On the other hand, the two false-positive patients with bright lesions on T2W imaging and early enhancement after contrast administration did not show water restriction on DWI, denoting the absence of high cellularity of these benign changes (Fig. 3). These results are in concordance with those of Chen et al. (26), who found that patients without disease after treatment showed no residual hyperintense lesions in the cervical areas on DWI.
The three cases that remained falsely negative on all sequences represented biopsy-proven local recurrences of well-differentiated squamous carcinoma that did not show marked restricted diffusion, probably due to their low cellularity (30).
Globally, in this study, the accuracy was 73.6% for T2W imaging, 80% for DCE MRI, 80% for combined T2W/DCE MRI, and 92.1% for combined T2W/DWI.

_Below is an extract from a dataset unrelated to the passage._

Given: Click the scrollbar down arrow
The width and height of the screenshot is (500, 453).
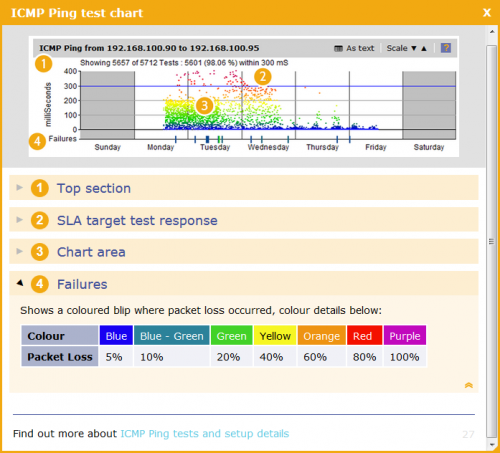Looking at the screenshot, I should [x=492, y=445].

Our study had several limitations. First, our population was small and had a high prevalence of recurrence, which could lead to the overestimation of sensitivity and render the estimation of specificity impossible. Second, DWI was assessed only qualitatively by inspecting signal intensity, as there is no established ADC value that is diagnostic for neoplastic tissue (because imaging parameters change from center to center, making standardization almost impossible). Third, contrast could not be administered in three patients, thus the entire patient sample could not undergo evaluation with the T2W/DCE MRI combination. However, this is also a limitation in everyday practice, which reinforces the role of DWI as an alternative to contrasted studies in tumoral recurrence follow-up. Fourth, the patient group is not homogeneous with regard to therapeutic options that may have conditioned the appearance of pelvic structures on follow-up MRI. This point warrants further studies with larger samples. Finally, there is inhomogeneity regarding recurrence site, but this actually represents the pattern of cervical cancer recurrence, which can have a local or regional distribution in the form of pelvic or para-aortic adenopathy (28).

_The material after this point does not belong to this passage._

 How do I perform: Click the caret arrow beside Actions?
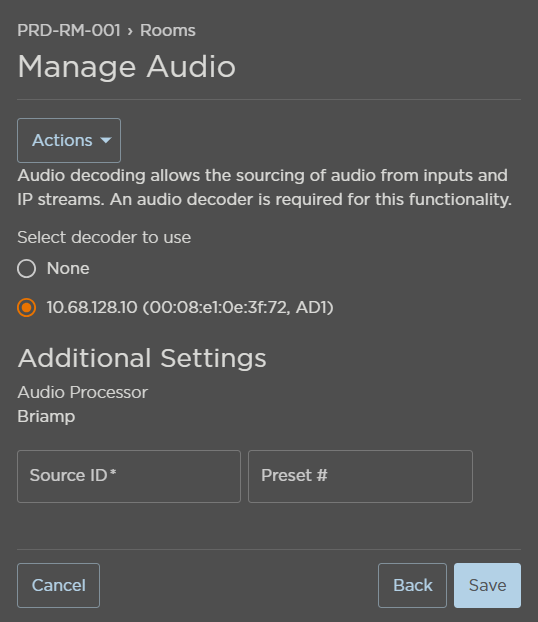[106, 140]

In conclusion, although we recognize that our data are presented on the basis of preliminary observations that are sustained by histopathologic confirmation and a significant difference on statistical analysis, we hypothesize that in follow-up study of patients treated for cervical cancer, contrast administration can be omitted from the initial protocol. We hereby support the notion that an initial follow-up protocol for treated cervical cancer can consist of a T2W/DWI combination, which can save both time and money. DCE MRI would only be performed if the radiologist remained uncertain regarding the diagnosis.
Main points.
Recurrent cervical cancer is defined as tumor regrowth or the development of metastases, at least six months after regression of the initial lesion.

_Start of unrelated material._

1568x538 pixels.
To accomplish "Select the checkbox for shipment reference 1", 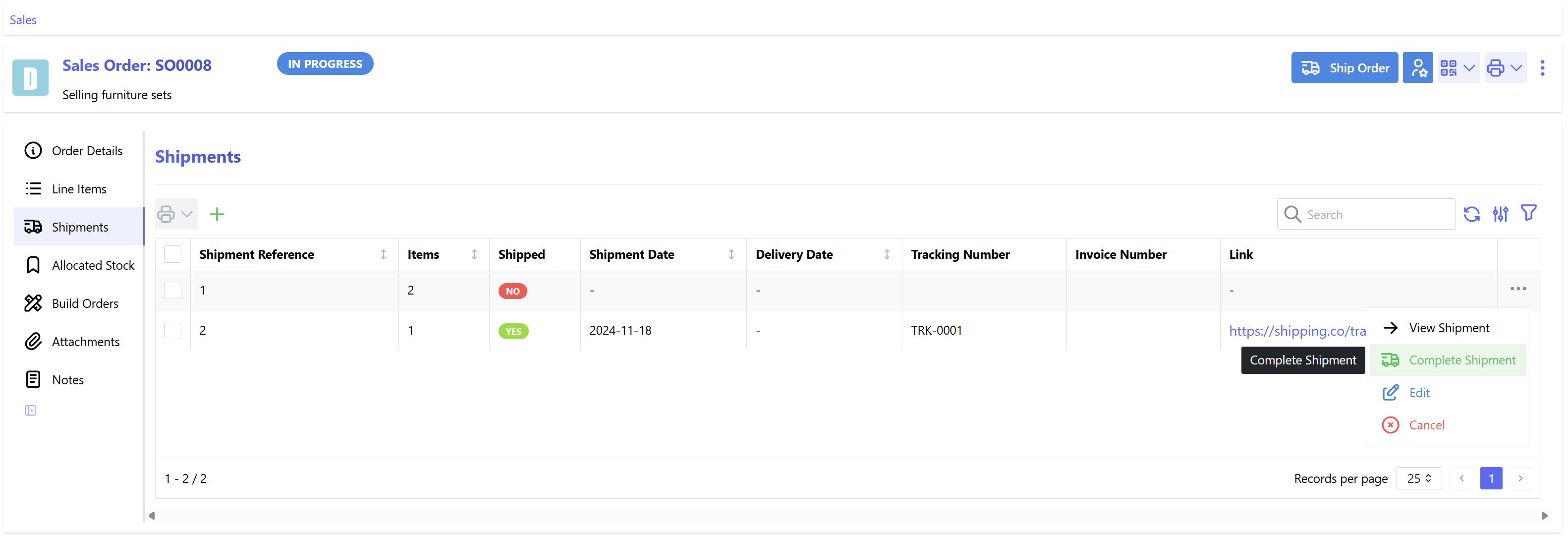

Recurrent tumors are known to show high signal intensity on T2W imaging, but also necrosis, inflammation and edema. Post-treatment changes can result in areas of fibrosis that are also difficult to differentiate from recurrence.
The addition of DCE MRI improves T2W imaging sensitivity, however, sometimes it is not possible to administer contrast, e.g., due to kidney function impairment.
The rates of tumoral detection were higher with the combination of T2W/DWI sequences.
The initial MRI protocol for the detection of cervical cancer recurrence could consist of the combination of T2W imaging and DWI, leaving DCE MRI as an option.
Footnotes
Conflict of interest disclosure
The authors declared no conflicts of interest.